薬剤師は、働ける職場が多岐に渡るという話はよく耳にします。病院や調剤薬局は王道ですが、それ以外にも介護施設やドラッグストアなど実にさまざまな職場でニーズがあります。ただし、それ以上にもっと意外な職場があるとすれば、例え有資格者でなくても興味が惹かれるのではないでしょうか。ここでは驚くべき就職先について解説します。
事件解決ときくと、驚く人が多いのではないでしょうか。これはテレビやニュースで目にする「麻薬取締官」という職業が、有資格者のなれる意外な職業だからです。麻薬取締官はご存じのとおり、薬物犯罪を取り締まる国家公務員を指します。
映画やドラマでしか見たことがないという人がほとんどでしょうが、こうした厳しい現場にももちろん薬の専門家が必要とされています。ほとんどの人が、こうした仕事は警察の仕事であり、一般には関わりがないのではと考えるでしょう。

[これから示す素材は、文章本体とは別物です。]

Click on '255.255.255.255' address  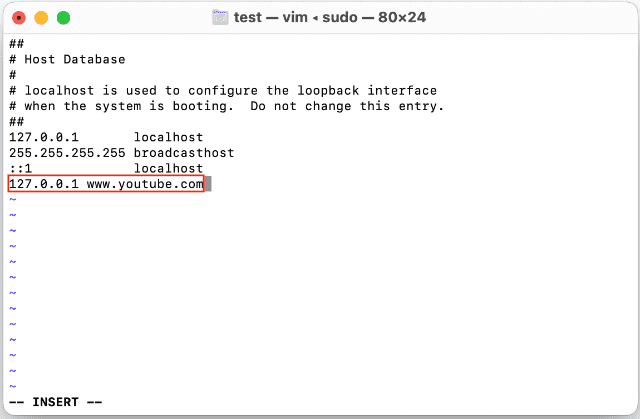[x=67, y=153]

もちろんその認識は合っていて、もし有資格者が麻薬取締官になるとすれば、刑事訴訟法によって「特別司法警察員」という権限が付与されることになります。これは警察官と同じ権限ですので、就職すれば警察に所属するということです。
当然危険な職務であり、条件はあるものの拳銃の携帯や特殊警棒の携帯も認められ、警察官として職務にあたることになります。薬科大を出て警察官になることを目指す人はあまり多くはないでしょう。ただ優秀なエリートですし、一般的な人生とはちょっと違った世界で活躍できる可能性がありますので、有資格者は選択肢のひとつに加えてみるのもよいのではないでしょうか。ちなみに比較的近しい分野としては、自衛隊で衛生管理全般を担当する職務もあります。

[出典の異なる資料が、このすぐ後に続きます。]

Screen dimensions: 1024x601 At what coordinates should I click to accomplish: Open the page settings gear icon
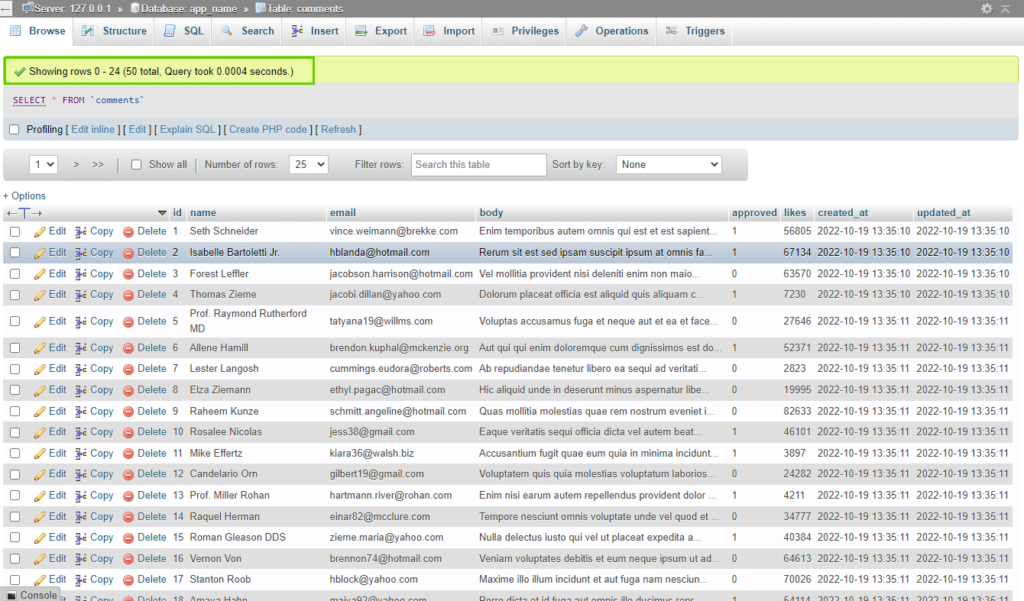tap(987, 8)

現在全世界が新型コロナウイルスの治療のためさまざまな研究をおこなっていますが、創薬研究者は新しい薬を開発する研究者を指します。ただこれは非常に狭き門であり、職場は大学や製薬会社などのごく限られた部門になります。
薬の開発は非常にハードルが高く、効果が期待される物質が発見され研究が進んでも、最終的には安全性を確認するため10数年という長き時間が必要です。高い志と研究へのモチベーションを保ちながらそれだけの期間コツコツと仕事を重ねる忍耐力が必要ですが、ここに気の遠くなるような数字があります。
それは、薬として世に出回るものは2万ケースに1つあるかないかという数字です。世界の研究者はこの高い壁を越えるため、自分の人生をかけて1つでも商品化できる発見を続けています。
実は研究者になるためには医師や薬剤師の資格はなくてもよいのですが、ほとんどは薬学を修め、何億人もの命を救うためにはたらくプロフェッショナルと言えます。
前述した研究者とは180度異なると言っても過言ではないのが、MRです。有資格者であればもちろんご存じでしょうが、MR(メディカル・リプレゼンタティブ)は製薬会社の医薬情報担当者です。病院や薬局へ自社の薬の有効性や安全性の情報を伝えることが業務ですが、いわゆる営業職とは少し異なります。
そもそもMRは医療機関に価格提示して契約を結べないよう禁止されているため、自社製品をとにかく売ればよいというものでもありません。薬ですから作用や禁忌など重要情報を正確に伝える必要がありますし、何より安全性に細心の注意を払わなくてはなりません。
売った後も結果をフィードバックしてもらい、分析することも重要な仕事です。こちらも資格者でなくても可能ですが、薬学に詳しいことは必須なのでほとんどの場合は有資格者です。成果主義なのでコミュニケーションスキルの高い人でないと務まらない仕事ではありますが、活躍次第で年収1000万円も夢ではないでしょう。